Alors c’est lui qui est venu me voir, on a joué plusieurs fois sur les mêmes scènes, dans les mêmes festivals, il m’a entendu et il m’a envoyé plusieurs instrus, notamment Pressure Riddim sur lequel j’ai posé et franchement je suis super content du résultat. Il y a même Alborosie pour la petite histoire qui a reposté le morceau, il connaît Ackboo, ce jour là j’ai vu mon compte soundcloud explosé.
C’est une bonne collab, je pense qu’on va refaire des morceaux, dans un futur incertain, il m’a déjà envoyé de nouvelles instrus.

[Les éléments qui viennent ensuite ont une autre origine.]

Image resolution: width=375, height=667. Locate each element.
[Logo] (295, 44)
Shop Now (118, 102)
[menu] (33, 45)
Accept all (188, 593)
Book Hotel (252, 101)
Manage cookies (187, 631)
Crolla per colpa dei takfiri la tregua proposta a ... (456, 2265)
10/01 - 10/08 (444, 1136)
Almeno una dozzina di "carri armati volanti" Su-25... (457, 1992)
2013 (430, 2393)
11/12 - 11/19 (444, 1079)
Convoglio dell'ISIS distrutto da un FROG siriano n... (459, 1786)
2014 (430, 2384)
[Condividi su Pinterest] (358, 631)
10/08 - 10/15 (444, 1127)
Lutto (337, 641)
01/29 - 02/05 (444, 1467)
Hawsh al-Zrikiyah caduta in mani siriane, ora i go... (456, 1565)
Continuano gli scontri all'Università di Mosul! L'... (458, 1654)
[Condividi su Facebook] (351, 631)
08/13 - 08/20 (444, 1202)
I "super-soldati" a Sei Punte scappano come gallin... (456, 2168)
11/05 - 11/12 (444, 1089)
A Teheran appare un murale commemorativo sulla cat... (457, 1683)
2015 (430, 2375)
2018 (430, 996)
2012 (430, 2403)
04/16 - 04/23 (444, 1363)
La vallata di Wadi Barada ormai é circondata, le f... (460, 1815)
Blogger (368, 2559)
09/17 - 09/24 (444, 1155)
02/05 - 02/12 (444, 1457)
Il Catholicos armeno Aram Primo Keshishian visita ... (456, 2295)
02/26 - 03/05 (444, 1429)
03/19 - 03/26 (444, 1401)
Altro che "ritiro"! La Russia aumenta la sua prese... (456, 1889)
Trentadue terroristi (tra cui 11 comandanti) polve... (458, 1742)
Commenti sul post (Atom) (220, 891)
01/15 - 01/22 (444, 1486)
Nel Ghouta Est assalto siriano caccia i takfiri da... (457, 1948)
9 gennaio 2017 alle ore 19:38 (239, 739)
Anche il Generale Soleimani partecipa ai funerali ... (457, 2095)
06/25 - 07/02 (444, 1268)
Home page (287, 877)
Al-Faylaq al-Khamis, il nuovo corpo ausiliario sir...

Qu’est ce que tu penses de la scène Dub actuelle?
Je trouve que ça se passe bien mais il y a quand même un soucis de religiosité, de lyrics qui parlent tout le temps de dieu, honnêtement ça me gave vraiment, dans le Dub c’est un gros problème.
Le côté « conscient » c’est la conséquence du Ragga des années 80-90 qui parlait de cul, de meurtre, qui était homophobe, donc en Angleterre les mecs ont pris le contrepied en réintégrant l’esprit roots, la méditation, le côté peaceful. Ca part d’un bon sentiment mais quand je vais dans une soirée 100% Dub, les MC parlent que de trucs spirituels que ça devient chiant.
En Drum & Bass, en Ragga il y a une compétitivité saine, un esprit compétitif qui tire vers le haut, tout le monde essaye d’être meilleur. Dans le Dub, j’ai l’impression que tout le monde est peaceful et pas mal de MC ne se foulent pas beaucoup.
Après je me sens proche de la nouvelle scène Dub à la limite, Jahtari, Mungo’s Hifi, OBF, tous ces gens qui ont une culture électronique, ils ont la culture de la rave, je les connais pas tous personnellement mais on dirait en écoutant leur musique que ce sont des gens qui écoutent à la fois de la musique électronique et à la fois du Reggae très roots et qui font une bonne synthèse des deux.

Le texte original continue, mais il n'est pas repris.